Wall street fueled own demise with commodities trading


In an interesting article James Hamilton explains a paper he presented to the Brooking s institute.

Consequences of the Oil Shock of 2007-08

Eventually, the declines in income and house prices set mortgage delinquency rates beyond a threshold at which the overall solvency of the financial system itself came to be questioned, and the modest recession of 2007:Q4-2008:Q3 turned into a ferocious downturn in 2008:Q4. Whether we would have avoided those events had the economy not gone into recession, or instead would have merely postponed them, is a matter of conjecture. Regardless of how we answer that question, the evidence to me is persuasive that, had there been no oil shock, we would have described the U.S. economy in 2007:Q4-2008:Q3 as growing slowly, but not in a recession.

This is a clear example of how speculators try to "Double up there bets" as they entered the commodities area following substantive losses in the equity arena and how we discussed here.
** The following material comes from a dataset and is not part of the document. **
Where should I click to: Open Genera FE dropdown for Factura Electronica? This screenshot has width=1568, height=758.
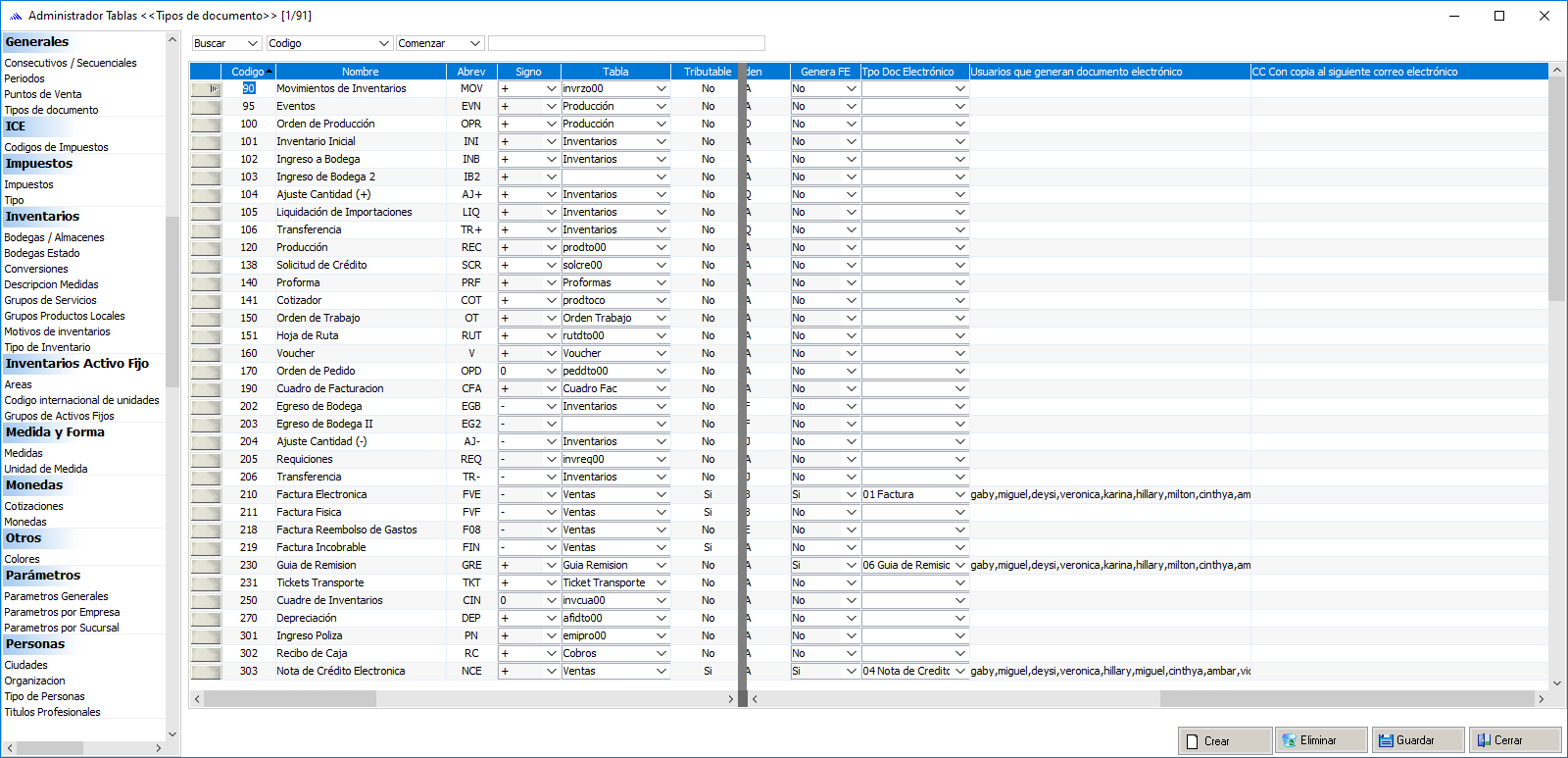[851, 495]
How a Schoolboy Howler Fueled the Peak Oil Fallacy and Caused a Global Recession

The secretary general of the Organisation of Petroleum Exporting Countries (Opec), Rilwanu Lukman, says the world oil market is held captive by the derivatives markets. The old rules of supply and demand have been distorted, he says, by the creation of what he calls "paper barrels" of oil.

The physical ("wet barrel") market is awash in oil. Saudi Arabia, the world's top exporter, had to cut production from 9.5Mbpd level of the past 2 years down to 9.1Mbpd (-400,000 barrels per day) since April-06, because it can find no buyers for it, The Wall Street Journal quoted Oil Minister Ali Al Naimi as saying on 5-Jun-2006.

All "demand" keeping prices at these absurd levels of $70+/bar is happening in the futures derivatives markets, off which real physical oil is priced. Derivatives is what OPEC calls "paper barrels", with open contracts just in NY futures market being ~1.6 BILLION "paper barrels". Nearby month futures contracts in NYMEX and ICE trading about ~250 million "paper barrel


But the gamblers with MBA etc still failed to understand the ST Petersberg Paradox the law of diminishing returns

The IEA in the graph shown have set new forecast of oil being around 2.4 mb day off the 2008 mean and around 5mbbld off the heights of 2008,so stability of pricing will be seen to 2010.

This of course means emissions are also less across the OECD as similar trends are seen in combustion electricity production around 13% on December month on month figures as industry slows.This in turn should see carbon offsets trend lower.

This of course allows one to ask the important questions,

1)Do we require a cap and trade or emissions trading market.
2)To what extent will this defacto tax burden exasperate the economic contraction.
3)Do we want financial markets playing in a defacto tax market.